In the weeks after the election, Senator Mitch McConnell of Kentucky, the presumed Republican majority leader, looked to be the critical figure, with the power and willingness to frustrate the new administration’s lofty ambitions.

But Democrats’ upset victories in the twin Jan. 5 runoff elections in Georgia gave them a 50-50 split and control of the Senate, bumping McConnell into the minority and shifting the spotlight to someone else: Democrat Joe Manchin of West Virginia. As the Democrats’ most conservative senator, Manchin represents the 50th vote on almost every issue. Little that Biden hopes to achieve will happen without his consent. “Manchin has always held some power,” says Jennifer Duffy, an independent Senate analyst. “Now he holds a lot more.”

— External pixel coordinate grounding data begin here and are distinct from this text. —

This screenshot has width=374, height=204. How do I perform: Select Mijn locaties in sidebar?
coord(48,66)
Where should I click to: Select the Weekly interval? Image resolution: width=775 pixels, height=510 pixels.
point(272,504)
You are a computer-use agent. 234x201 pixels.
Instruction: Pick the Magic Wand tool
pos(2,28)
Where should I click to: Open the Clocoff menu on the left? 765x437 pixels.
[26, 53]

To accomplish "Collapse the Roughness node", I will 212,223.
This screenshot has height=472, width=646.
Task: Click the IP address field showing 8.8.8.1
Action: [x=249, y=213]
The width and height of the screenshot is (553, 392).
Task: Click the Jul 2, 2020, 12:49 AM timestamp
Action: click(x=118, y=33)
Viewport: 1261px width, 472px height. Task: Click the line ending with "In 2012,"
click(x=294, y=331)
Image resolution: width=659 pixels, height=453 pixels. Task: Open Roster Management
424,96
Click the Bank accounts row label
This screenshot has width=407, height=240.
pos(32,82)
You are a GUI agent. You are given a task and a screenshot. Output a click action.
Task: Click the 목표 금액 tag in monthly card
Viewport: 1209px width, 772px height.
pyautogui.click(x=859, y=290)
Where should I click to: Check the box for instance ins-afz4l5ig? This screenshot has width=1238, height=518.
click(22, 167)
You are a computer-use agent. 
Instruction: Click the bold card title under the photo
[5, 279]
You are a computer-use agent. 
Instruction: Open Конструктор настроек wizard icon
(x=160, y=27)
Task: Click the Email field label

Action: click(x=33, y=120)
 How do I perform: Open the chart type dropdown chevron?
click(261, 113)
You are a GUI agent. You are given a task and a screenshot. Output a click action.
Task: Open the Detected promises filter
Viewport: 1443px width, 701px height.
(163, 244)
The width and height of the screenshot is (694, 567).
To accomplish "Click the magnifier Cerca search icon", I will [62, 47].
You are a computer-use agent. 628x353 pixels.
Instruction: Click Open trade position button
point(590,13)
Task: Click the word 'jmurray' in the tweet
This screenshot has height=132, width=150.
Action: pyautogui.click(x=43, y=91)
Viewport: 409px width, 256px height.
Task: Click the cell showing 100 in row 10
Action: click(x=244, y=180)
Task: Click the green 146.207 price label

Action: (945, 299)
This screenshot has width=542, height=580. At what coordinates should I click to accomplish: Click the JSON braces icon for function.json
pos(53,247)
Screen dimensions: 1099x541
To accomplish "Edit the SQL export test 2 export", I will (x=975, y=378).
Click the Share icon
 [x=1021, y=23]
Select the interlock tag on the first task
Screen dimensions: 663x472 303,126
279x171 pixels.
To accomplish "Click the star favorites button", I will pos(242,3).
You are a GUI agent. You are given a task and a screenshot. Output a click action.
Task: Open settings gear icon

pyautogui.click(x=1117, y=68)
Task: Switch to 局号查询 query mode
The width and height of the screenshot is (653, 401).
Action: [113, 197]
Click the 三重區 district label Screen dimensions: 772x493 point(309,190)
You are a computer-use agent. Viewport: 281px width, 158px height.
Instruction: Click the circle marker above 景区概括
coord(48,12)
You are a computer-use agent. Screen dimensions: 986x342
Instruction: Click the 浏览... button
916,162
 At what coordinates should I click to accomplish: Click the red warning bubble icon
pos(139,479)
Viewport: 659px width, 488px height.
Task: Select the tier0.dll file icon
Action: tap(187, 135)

Manchin’s star turn in the Biden era has arrived sooner than expected. While Democrats’ January victories opened up vast new opportunities, allowing them to confirm Biden’s nominees and control what bills are brought to the floor, McConnell seized on a technicality to prevent them from taking over unless incoming Majority Leader Chuck Schumer agreed to preserve the legislative filibuster, which gives McConnell and the GOP effective veto power over legislation. (McConnell may have been dethroned, but he’s hardly cooperative.)

Like so much in the Biden presidency, the resolution ultimately came down to West Virginia’s senior senator. Although Schumer held firm, Manchin, who bills himself a traditionalist and one of the few Democrats unwilling to “go nuclear” and eliminate the filibuster, recommitted to that position. “I will not vote to change the filibuster,” hetold Politico on Jan. 25.

Satisfied he’d extracted public commitments from Manchin and another moderate Democrat, Senator Kyrsten Sinema of Arizona, McConnell declared victory. So did Schumer, who’d rebuffed McConnell’s demand. The resulting mood of angry perplexity and heightened tension is a preview of what the next two years will bring—and illustrates why Manchin will be the central character in Washington’s drama.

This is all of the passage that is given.